Last Layer Fine Tuning

In [None]:
raw_datasets = load_dataset("glue", "sst2")

In [None]:
raw_datasets['train'] = raw_datasets['train'].select([i for i in range(50000)])


In [None]:
model =get_new_soft_prompt_model(2)

In [None]:
from torch.utils.data import DataLoader
tokenized_dataset = raw_datasets.map(
    lambda example: tokenizer(example["sentence"], max_length=64, padding='max_length', truncation=True),
    batched=True
)


tokenized_dataset.set_format(type='torch', columns=['input_ids', 'attention_mask', 'label'])

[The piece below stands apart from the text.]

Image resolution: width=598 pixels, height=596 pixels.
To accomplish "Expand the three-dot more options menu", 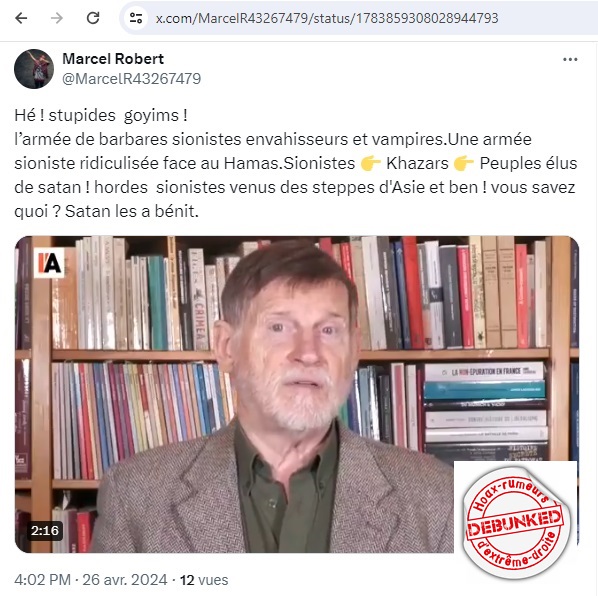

tokenized_dataset = tokenized_dataset.remove_columns(['idx'])
tokenized_dataset = tokenized_dataset.rename_column("label", "labels")

In [None]:
train_dataloader = DataLoader(tokenized_dataset["train"], shuffle=False, batch_size=args.batch_size, collate_fn=custom_collate)
test_dataloader = DataLoader(tokenized_dataset["validation"], shuffle=False, batch_size=args.batch_size, collate_fn=custom_collate)

In [None]:
trainable_params = 0
for i, p in enumerate(model.parameters()):
  if i==40  or i==39:
    trainable_params += p.numel()
    p.requires_grad =True
  else:
    p.requires_grad = False

In [None]:
trainable_params

In [None]:
list(model.parameters())

In [None]:
optimiser = AdamW(model.parameters(), lr=args.learning_rate)

In [None]:
model.to("cuda")

In [None]:
train_full_finetune(model,optimiser, train_dataloader)

In [None]:
del model

QQP

In [None]:
raw_datasets = load_dataset("glue", "qqp")

In [None]:
raw_datasets['train'] = raw_datasets['train'].select([i for i in range(50000)])

raw_datasets['validation'] = raw_datasets['validation'].select([i for i in range(5000)])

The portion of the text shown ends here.